The agent has successfully analyzed your data. Here’s what happened behind the scenes:

  • The agent loaded your configuration and understood its role as a data analyst.
  • Gemini read the CSV content and planned the analysis steps autonomously.
  • The agent wrote Python code to calculate statistics, group data by product and region, and detect outliers.
  • Gemini executed the code in a secure sandbox and interpreted the results.
  • The agent synthesized findings into clear insights and business recommendations.

Try it with your own data. Replace sales.csv with any CSV file containing numerical data, and the agent will adapt its analysis to your data structure. You can also modify agent_config.json to change the agent’s goals and get different types of insights.

So, what makes Gemini 3 capable of building agents like this in the first place?

Features of Gemini 3

Here are the key features that make Gemini 3 powerful:

  • Gemini 3 carries out multi-step processes without requiring continuous human supervision. It determines what actions to take, simplifies complicated requests into logical steps, and adjusts when things don’t go as planned.

  • The model has access to external tools such as web search, file reading, code execution, and API calls.

  • In a single request, Gemini 3 handles text, images, PDFs, CSV files, and more.

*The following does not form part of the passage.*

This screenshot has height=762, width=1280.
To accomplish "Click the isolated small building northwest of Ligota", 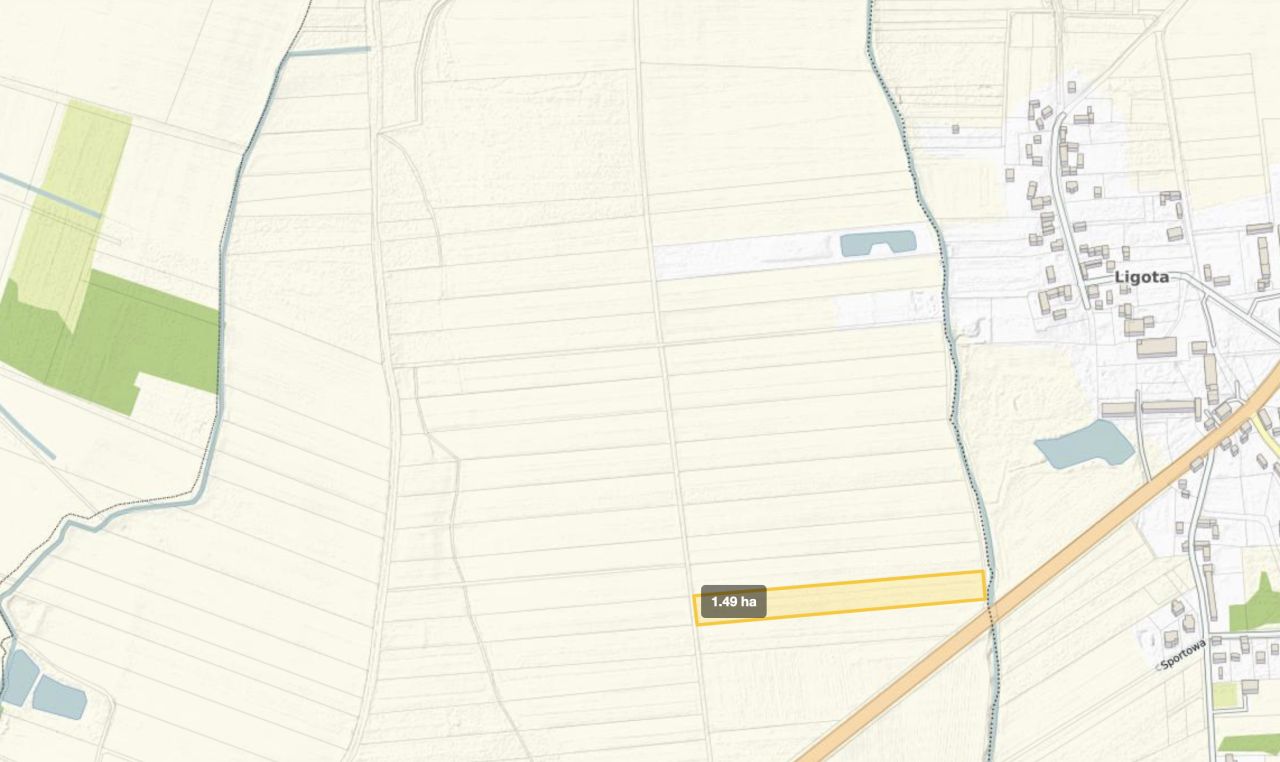I will pyautogui.click(x=955, y=129).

  • Before taking action, the model develops plans for execution. It describes how to load the file, compute statistics, spot trends, and produce insights when you ask it to analyze sales data.

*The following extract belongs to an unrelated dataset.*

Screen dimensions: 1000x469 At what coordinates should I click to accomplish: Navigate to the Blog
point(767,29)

  • Gemini 3 can read, write, debug, and run code in a variety of languages. It can refactor entire codebases, recognize errors, recommend fixes, and comprehend code context.

These features combine to create an AI that doesn’t just answer questions but actually completes work.

Conclusion

Gemini 3 is Google’s latest multimodal AI model built for autonomous agents that plan tasks, execute code, and deliver results. The data analysis agent you built demonstrates this as it loads data, runs analysis, and generates insights without manual coding. This same approach works for research automation, development tasks, and any workflow where AI needs to complete the work autonomously.

Ready to level up your AI skills? Check out Codecademy’s Learn How to Use ChatGPT course to explore prompt engineering and learn how to get the most out of AI tools in your work.

Frequently asked questions

1. What does Gemini 3 do?

Gemini 3 is an AI model that builds autonomous agents capable of planning tasks, executing code, reading files, and generating structured outputs. It goes beyond answering questions by actually completing workflows like data analysis, research, and coding tasks.

2. Is Gemini 3 free?

Yes, Gemini 3 offers a free tier with rate limits. You get 15 requests per minute and 1,500 requests per day at no cost. For higher usage, paid plans are available with increased quotas and faster response times.

3. Is Gemini better than ChatGPT?

Gemini 3 and ChatGPT excel at different things. Gemini 3 is designed for agentic workflows with tool use and code execution, making it ideal for data analysis and autonomous tasks. ChatGPT focuses on conversational AI and creative content. The best choice depends on your specific use case.

4. Who launched Gemini 3?

Google launched Gemini 3 as part of their Gemini family of AI models developed by Google DeepMind and Google AI teams.

5. What is the Gemini app used for?

The Gemini app provides conversational AI assistance for everyday tasks like writing, learning, planning, and problem-solving. It works across devices and integrates with Google services for productivity and creative work.